Using the data below, return the stretch from the line that contains "The width and height of the screenshot is (1409, 866)." through the line that contains "You are a computer-use agent. Image resolution: width=959", both included, exactly as it stands and nothing beyond it.

[Material shown — start]

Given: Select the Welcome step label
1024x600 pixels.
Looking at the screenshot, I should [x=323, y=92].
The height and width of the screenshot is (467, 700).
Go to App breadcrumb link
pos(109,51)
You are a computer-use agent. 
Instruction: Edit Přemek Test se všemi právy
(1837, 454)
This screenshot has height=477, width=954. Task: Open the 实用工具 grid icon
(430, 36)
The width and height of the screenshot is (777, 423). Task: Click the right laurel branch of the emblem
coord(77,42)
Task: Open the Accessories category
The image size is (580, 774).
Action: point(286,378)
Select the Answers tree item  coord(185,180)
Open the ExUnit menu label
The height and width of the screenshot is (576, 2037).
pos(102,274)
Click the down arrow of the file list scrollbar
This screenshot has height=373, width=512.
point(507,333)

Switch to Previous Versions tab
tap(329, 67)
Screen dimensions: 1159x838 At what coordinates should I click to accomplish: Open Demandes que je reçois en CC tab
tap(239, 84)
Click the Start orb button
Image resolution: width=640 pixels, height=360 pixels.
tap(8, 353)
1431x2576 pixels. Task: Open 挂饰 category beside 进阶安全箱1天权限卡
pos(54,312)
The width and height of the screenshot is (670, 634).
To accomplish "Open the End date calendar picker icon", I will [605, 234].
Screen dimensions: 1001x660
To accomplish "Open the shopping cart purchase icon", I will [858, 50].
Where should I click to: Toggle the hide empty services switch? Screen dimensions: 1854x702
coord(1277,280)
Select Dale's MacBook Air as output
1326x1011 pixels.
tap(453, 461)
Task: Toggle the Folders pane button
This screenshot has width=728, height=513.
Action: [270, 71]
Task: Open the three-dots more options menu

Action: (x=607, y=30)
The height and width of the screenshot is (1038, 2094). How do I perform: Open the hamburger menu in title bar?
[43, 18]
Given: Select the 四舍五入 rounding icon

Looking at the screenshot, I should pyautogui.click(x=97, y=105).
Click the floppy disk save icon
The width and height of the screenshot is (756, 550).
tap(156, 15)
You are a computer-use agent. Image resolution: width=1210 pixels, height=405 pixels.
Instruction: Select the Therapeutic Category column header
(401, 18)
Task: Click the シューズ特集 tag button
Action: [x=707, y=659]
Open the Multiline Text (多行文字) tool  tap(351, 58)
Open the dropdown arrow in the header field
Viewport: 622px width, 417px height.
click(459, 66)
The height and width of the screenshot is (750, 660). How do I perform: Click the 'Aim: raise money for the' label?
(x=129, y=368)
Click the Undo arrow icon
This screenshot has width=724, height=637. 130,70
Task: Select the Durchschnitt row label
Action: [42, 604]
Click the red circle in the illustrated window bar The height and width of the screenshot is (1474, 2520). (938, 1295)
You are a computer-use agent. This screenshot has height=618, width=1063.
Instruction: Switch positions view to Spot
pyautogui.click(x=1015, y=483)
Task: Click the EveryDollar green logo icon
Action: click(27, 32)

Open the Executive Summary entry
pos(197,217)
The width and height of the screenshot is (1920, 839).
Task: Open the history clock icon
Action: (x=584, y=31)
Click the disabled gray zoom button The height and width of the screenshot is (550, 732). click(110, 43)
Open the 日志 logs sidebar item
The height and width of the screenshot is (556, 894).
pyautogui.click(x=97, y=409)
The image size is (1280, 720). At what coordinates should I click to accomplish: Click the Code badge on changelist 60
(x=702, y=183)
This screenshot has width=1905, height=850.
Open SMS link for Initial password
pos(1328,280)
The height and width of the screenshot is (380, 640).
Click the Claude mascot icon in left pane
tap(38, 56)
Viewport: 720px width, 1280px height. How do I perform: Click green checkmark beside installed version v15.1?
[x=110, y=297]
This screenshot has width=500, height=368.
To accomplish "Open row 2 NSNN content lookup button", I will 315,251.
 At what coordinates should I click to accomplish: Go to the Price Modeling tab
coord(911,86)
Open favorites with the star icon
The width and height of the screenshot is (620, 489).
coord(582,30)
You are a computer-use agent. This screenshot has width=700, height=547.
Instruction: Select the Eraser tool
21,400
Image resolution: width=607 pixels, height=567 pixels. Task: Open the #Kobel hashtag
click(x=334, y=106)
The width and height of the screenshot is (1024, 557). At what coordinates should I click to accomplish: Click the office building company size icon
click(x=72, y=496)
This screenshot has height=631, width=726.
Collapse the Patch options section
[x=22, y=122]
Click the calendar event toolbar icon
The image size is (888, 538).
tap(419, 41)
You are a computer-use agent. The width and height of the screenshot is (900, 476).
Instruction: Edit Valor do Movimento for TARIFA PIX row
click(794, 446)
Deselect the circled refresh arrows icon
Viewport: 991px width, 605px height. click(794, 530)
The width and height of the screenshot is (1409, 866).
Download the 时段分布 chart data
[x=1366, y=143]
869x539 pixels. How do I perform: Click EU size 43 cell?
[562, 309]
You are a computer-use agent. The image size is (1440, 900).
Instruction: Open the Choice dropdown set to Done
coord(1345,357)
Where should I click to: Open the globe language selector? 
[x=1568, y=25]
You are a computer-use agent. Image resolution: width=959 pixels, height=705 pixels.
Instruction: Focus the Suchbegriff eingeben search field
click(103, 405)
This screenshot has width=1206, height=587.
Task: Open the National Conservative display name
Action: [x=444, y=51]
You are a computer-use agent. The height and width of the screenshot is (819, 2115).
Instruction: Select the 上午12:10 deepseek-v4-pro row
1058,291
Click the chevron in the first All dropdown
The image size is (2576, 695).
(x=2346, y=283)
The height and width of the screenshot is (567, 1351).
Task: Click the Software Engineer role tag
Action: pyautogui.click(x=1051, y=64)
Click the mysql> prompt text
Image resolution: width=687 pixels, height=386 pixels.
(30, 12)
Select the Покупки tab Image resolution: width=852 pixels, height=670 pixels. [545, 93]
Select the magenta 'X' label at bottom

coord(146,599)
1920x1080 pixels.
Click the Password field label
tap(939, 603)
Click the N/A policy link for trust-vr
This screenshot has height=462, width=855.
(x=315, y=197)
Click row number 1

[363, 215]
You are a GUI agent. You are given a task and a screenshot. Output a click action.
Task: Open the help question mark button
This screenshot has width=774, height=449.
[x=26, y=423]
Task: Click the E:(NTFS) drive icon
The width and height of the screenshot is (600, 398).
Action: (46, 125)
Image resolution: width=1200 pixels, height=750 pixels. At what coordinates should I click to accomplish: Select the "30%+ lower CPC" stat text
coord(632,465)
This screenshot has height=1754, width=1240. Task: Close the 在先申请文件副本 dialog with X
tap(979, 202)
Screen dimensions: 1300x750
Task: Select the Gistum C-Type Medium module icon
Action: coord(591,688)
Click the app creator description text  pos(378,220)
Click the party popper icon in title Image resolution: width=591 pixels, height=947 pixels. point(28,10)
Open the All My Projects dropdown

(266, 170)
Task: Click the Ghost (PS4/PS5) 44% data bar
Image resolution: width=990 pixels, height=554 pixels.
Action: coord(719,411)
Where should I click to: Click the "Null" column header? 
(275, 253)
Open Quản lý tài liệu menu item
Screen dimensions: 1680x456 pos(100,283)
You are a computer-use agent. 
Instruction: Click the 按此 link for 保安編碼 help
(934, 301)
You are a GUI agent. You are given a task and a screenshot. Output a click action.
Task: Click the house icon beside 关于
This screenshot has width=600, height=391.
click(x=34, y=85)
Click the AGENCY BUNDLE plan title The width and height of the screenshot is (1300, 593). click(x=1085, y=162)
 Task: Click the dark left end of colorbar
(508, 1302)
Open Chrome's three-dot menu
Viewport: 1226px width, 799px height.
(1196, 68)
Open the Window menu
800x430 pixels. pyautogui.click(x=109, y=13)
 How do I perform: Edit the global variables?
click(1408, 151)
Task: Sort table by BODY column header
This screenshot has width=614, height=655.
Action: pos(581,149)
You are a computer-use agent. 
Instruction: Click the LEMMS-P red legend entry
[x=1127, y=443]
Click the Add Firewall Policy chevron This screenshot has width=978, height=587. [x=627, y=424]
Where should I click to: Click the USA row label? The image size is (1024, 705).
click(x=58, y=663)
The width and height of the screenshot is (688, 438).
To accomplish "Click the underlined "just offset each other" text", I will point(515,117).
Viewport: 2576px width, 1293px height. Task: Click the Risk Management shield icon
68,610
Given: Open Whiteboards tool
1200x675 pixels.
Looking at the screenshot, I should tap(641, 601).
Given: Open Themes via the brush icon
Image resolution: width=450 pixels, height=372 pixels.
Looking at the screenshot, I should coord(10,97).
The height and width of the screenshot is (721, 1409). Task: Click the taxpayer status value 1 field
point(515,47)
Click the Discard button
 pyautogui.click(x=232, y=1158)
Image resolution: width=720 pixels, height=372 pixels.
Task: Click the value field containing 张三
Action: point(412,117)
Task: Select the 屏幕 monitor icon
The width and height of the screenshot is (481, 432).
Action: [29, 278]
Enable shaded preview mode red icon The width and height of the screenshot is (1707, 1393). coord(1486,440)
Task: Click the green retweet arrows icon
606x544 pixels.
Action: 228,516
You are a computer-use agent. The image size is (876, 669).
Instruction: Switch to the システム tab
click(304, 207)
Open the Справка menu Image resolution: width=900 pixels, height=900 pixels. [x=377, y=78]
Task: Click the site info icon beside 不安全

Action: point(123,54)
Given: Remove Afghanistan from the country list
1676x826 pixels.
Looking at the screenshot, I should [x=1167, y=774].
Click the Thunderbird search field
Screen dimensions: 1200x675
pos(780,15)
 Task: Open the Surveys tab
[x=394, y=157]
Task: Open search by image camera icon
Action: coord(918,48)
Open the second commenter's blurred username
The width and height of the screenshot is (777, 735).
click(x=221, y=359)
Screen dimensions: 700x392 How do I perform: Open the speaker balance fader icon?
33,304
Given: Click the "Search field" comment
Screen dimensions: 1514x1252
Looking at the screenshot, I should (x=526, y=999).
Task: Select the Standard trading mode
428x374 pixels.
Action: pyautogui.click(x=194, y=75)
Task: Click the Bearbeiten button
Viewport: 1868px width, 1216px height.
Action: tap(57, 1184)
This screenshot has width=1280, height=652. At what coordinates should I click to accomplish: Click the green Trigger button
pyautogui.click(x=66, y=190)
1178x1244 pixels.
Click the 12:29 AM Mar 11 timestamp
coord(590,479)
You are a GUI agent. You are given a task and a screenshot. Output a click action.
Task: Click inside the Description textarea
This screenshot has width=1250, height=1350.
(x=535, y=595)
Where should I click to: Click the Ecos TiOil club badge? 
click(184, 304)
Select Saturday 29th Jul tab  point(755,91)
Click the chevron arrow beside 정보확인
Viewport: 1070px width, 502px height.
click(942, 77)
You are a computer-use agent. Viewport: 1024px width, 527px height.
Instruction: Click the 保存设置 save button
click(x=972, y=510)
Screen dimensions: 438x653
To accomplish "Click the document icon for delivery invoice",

[Material shown — finish]

* _Reply_:
The width and height of the screenshot is (1409, 866).
Download the 时段分布 chart data
[x=1366, y=143]
869x539 pixels. How do I perform: Click EU size 43 cell?
[562, 309]
You are a computer-use agent. The image size is (1440, 900).
Instruction: Open the Choice dropdown set to Done
coord(1345,357)
Where should I click to: Open the globe language selector? 
[x=1568, y=25]
You are a computer-use agent. Image resolution: width=959 pixels, height=705 pixels.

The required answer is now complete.